Wednesday, August 08, 2007

"Obama brushes back foreign policy critics"

Ben Smith (Politico):
CHICAGO — Sen. Barack Obama played his trump card against rivals who questioned his ability to run American foreign policy at a debate Tuesday night, reminding other leading presidential candidates that they — unlike him — voted for the Iraq invasion.

The rowdy, hometown audience for the debate in sweltering Soldier Field, sponsored by the AFL-CIO, welcomed Obama's response to the foreign policy criticism from fellow senators. First came Sen.
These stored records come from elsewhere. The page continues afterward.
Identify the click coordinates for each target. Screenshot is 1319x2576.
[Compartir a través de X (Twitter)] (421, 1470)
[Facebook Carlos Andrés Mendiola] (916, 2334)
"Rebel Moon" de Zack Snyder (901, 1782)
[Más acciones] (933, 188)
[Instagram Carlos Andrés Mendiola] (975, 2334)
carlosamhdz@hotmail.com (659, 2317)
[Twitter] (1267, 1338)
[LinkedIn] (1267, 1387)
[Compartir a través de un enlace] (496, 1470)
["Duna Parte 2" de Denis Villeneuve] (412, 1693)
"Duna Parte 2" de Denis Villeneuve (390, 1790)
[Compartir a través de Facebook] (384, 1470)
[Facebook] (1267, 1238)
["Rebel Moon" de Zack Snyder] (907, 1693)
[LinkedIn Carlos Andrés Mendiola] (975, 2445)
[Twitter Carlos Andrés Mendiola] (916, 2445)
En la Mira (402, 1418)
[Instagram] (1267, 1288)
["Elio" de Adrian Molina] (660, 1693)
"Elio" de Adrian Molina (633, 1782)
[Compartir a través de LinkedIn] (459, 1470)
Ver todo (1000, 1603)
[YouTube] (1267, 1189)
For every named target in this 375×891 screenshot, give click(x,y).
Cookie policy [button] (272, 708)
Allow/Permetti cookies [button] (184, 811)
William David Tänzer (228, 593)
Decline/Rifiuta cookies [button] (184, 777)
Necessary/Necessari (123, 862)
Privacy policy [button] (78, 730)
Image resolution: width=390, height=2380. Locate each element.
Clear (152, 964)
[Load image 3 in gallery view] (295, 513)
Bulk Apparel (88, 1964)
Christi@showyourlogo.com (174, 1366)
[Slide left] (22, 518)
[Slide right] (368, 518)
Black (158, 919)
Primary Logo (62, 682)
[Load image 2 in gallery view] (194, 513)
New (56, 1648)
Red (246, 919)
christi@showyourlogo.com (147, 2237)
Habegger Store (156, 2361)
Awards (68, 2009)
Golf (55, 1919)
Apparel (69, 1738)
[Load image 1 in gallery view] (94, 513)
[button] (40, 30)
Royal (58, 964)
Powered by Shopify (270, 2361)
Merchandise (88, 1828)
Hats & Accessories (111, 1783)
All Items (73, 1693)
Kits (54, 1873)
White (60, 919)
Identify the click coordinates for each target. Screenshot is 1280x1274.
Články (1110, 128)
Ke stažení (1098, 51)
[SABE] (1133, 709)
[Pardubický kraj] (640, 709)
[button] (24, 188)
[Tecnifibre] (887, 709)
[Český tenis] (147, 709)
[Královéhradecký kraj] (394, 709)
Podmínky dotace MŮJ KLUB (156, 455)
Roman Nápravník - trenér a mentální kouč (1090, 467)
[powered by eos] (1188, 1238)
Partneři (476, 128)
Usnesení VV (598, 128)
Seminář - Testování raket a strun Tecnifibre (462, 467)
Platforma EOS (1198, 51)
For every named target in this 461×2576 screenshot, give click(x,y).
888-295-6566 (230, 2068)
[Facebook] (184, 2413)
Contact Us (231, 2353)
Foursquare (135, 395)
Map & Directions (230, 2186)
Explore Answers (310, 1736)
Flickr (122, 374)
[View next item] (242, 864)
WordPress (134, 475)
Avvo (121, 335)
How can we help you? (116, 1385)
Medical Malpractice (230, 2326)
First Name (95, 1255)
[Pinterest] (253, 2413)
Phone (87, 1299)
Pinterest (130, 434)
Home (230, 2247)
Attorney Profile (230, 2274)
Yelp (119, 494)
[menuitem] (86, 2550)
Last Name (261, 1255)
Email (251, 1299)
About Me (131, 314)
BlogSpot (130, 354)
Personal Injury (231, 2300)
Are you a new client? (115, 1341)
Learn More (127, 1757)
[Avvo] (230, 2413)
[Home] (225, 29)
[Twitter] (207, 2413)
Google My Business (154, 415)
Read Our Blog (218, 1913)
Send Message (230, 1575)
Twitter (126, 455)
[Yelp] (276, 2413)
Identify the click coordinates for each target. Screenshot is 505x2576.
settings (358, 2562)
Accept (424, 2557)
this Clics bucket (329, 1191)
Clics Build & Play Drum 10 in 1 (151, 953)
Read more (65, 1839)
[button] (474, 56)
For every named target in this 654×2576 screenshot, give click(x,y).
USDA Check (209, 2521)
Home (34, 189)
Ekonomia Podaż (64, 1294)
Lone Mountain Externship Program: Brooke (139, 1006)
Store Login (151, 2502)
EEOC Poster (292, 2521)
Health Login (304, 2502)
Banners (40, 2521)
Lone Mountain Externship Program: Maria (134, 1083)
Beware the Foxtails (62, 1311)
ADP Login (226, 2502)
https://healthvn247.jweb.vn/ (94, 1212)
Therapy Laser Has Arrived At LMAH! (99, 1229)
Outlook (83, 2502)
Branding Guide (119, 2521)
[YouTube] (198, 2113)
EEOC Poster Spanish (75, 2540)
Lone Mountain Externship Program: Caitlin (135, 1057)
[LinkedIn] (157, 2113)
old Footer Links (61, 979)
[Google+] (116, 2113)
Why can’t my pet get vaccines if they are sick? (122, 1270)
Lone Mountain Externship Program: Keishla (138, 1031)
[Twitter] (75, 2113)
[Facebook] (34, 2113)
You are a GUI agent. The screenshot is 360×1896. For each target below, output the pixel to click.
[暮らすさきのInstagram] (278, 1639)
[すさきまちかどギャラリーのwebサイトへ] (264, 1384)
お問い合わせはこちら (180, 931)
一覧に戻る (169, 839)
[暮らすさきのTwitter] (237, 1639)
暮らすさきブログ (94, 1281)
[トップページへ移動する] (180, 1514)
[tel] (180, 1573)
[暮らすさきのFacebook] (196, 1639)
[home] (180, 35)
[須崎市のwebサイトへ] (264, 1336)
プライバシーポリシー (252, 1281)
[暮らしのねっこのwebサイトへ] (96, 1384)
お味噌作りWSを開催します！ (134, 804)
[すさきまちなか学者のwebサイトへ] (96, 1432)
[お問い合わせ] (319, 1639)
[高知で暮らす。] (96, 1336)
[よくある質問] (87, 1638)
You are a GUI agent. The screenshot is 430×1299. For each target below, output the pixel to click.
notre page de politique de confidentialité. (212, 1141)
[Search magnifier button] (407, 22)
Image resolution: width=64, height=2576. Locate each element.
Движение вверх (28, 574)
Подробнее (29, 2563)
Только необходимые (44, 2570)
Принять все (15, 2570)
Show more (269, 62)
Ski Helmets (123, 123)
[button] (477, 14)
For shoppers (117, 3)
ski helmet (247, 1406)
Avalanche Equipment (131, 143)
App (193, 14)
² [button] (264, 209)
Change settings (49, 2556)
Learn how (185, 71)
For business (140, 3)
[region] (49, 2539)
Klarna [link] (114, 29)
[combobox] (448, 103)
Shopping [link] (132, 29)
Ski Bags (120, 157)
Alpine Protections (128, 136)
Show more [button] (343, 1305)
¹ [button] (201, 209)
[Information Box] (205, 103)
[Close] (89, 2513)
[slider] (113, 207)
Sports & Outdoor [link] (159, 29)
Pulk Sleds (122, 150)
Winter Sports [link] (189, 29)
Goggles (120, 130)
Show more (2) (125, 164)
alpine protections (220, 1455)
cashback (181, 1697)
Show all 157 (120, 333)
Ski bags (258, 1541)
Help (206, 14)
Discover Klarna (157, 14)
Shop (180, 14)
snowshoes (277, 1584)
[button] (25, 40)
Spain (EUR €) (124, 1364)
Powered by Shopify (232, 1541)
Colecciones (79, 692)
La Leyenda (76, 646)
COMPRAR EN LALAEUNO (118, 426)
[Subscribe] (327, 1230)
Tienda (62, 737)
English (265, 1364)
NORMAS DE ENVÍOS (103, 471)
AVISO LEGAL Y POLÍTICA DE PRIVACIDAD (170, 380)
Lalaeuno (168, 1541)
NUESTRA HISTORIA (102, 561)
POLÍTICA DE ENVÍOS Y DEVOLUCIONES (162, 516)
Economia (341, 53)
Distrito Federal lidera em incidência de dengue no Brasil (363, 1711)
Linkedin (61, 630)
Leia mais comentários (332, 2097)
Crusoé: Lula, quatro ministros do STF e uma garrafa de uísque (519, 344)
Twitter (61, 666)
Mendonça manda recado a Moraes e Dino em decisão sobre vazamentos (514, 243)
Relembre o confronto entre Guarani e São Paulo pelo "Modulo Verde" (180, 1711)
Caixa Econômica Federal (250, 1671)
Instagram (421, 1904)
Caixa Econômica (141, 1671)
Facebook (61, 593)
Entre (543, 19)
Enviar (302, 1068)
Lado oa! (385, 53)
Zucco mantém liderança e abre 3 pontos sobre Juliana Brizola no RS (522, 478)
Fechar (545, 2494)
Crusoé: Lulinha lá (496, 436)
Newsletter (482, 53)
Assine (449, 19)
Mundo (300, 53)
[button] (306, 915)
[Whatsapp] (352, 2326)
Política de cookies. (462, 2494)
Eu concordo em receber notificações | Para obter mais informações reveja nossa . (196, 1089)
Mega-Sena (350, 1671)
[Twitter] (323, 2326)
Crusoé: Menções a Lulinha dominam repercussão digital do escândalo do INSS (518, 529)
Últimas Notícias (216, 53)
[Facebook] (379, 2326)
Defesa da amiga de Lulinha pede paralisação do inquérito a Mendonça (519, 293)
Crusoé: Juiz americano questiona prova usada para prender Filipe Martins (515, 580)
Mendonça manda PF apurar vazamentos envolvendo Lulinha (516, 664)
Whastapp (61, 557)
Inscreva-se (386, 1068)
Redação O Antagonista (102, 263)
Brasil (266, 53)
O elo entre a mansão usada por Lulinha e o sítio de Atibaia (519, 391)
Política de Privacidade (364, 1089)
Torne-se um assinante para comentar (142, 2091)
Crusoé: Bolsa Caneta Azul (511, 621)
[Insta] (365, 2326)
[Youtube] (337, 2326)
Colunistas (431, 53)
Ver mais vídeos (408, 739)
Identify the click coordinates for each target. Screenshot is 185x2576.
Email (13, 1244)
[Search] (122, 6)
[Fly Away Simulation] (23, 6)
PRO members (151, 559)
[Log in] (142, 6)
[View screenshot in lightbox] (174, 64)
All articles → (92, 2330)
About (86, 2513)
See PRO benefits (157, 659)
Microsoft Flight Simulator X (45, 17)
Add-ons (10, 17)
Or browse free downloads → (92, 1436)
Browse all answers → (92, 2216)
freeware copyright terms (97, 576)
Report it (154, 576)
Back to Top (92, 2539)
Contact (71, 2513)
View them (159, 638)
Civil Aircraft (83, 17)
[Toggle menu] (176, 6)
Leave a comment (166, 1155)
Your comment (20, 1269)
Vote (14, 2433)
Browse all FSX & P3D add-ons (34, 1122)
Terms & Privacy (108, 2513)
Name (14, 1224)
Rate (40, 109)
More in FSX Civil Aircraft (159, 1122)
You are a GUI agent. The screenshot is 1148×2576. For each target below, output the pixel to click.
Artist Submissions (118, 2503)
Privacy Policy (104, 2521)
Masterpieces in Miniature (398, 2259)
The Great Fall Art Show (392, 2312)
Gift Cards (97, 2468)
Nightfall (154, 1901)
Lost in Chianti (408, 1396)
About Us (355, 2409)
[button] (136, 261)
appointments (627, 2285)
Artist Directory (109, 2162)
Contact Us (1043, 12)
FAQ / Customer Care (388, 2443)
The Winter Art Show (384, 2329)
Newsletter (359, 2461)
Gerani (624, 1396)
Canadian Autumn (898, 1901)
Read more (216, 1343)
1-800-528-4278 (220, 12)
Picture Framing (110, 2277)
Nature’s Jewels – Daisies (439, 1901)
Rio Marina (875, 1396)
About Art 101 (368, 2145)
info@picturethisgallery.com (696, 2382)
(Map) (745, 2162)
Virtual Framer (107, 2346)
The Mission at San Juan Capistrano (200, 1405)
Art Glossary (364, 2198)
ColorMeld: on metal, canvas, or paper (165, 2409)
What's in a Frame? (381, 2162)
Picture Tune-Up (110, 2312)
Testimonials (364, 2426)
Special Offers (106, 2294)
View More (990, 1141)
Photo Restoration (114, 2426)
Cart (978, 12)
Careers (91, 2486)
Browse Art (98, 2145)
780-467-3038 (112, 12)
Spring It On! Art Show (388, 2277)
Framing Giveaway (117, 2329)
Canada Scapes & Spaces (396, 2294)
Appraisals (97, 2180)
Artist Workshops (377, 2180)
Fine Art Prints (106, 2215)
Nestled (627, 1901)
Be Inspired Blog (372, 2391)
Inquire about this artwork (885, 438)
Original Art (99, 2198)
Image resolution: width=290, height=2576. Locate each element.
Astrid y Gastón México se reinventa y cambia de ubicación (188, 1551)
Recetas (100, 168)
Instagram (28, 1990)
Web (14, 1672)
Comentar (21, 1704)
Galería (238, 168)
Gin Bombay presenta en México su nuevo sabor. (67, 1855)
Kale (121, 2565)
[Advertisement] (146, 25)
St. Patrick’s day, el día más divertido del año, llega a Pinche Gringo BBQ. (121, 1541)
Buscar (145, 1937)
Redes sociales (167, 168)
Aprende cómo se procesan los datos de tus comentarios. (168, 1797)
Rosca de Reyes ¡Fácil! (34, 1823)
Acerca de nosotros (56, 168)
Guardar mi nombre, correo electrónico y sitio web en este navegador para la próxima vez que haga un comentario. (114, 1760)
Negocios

Chris Dodd of Connecticut, who said Obama's threats to raid Pakistan in search of terrorists could destabilize a friendly but fragile regime.
"Well, look, I find it amusing that those who helped to authorize and engineer the biggest foreign policy disaster in our generation are now criticizing me for making sure that we are on the right battlefield
and not the wrong battlefield in the war against terrorism," Obama said to applause for the crowd.

New York Sen.Hillary Clinton echoed Dodd's criticism, reflecting the view of much of the Washington foreign policy establishment: that preserving Pakistani President Pervez Musharraf's tenuous hold on power should be a key American goal.

”You can think big, but remember you shouldn't always say everything you think if you're running for president, because it has consequences across the world," she said, referring to the risk of a power grab in Pakistan by "Islamist extremists who are in bed with Al Qaeda and the Taliban."

She closed, amid boos: "We don't need that right now."

But Clinton was applauded elsewhere in a debate in which Obama and former North Carolina Sen. John Edwards tried to cast themselves as Washington outsiders, and Clinton as an insider. Edwards and Obama were met with attacks from "basically the whole Senate cloakroom," Edwards adviser Joe Trippi said after the debate, saying Dodd and Delaware Sen. Joe Biden took after Edwards and Obama.

And Clinton herself tried to capitalize on recent dust-ups about her relationship with lobbyists by claiming that enduring name-calling marks her strength.

"You know, I've noticed in the last few days that a lot of the other campaigns have been using my name a lot," she said. "For 15 years, I have stood up against the right-wing machine. And I've come out stronger. So if you want a winner who knows how to take them on, I'm your girl."

Though the debate was staged in Obama's home state, it was also in a sense Edwards' turf. The 2004 vice presidential nominee has made the strongest pitch to labor leaders, having walking — he said — 200 picket lines in recent years.

"We don't want to change one group of insiders for a different group of insiders," Edwards said, in a veiled shot at Clinton. "We need to give the power in America back to you and back to working men and
women all across this country."

But he came under sharp attacks from Biden and Ohio Rep. Dennis Kucinich, who tried to paint Edwards as a latecomer to the labor cause who only cast himself as the candidate of workers after he was no longer running for Senate in North Carolina, where organized labor is weak.

"I'm your candidate if you want to get out of NAFTA," Kucinich said, after Edwards said that the treaty should be "fixed," not scrapped. "Let's hear it. Do you want out of NAFTA? Do you want out of the
WTO?" Kucinich said to a roaring crowd.

And Biden mocked Edwards' recent devotion to picket lines.

"Where were you the six years you were in the Senate? How many picket lines did you walk on?" he asked.

After the debate, Biden's campaign circulated newspaper articles from Edwards' first campaign in 1998, in which he was quoted supporting a local "right to work" law that makes union organizing harder.

For all their attempts to press their labor credentials, however, the candidates — other than Kucinich — didn't publicly differ on any issues of labor policy.

"The Democrats are united," said a labor adviser to Clinton, Mike Monroe.

The Chicago crowd seemed to lean heavily toward Obama, and Mary Crayton, a former official of the Office and Professional Employees International Union in Chicago was no exception.

"As well as Edwards talked, it’s also important what he did in North Carolina," she said after the debate, echoing Biden's criticism. "I love Obama."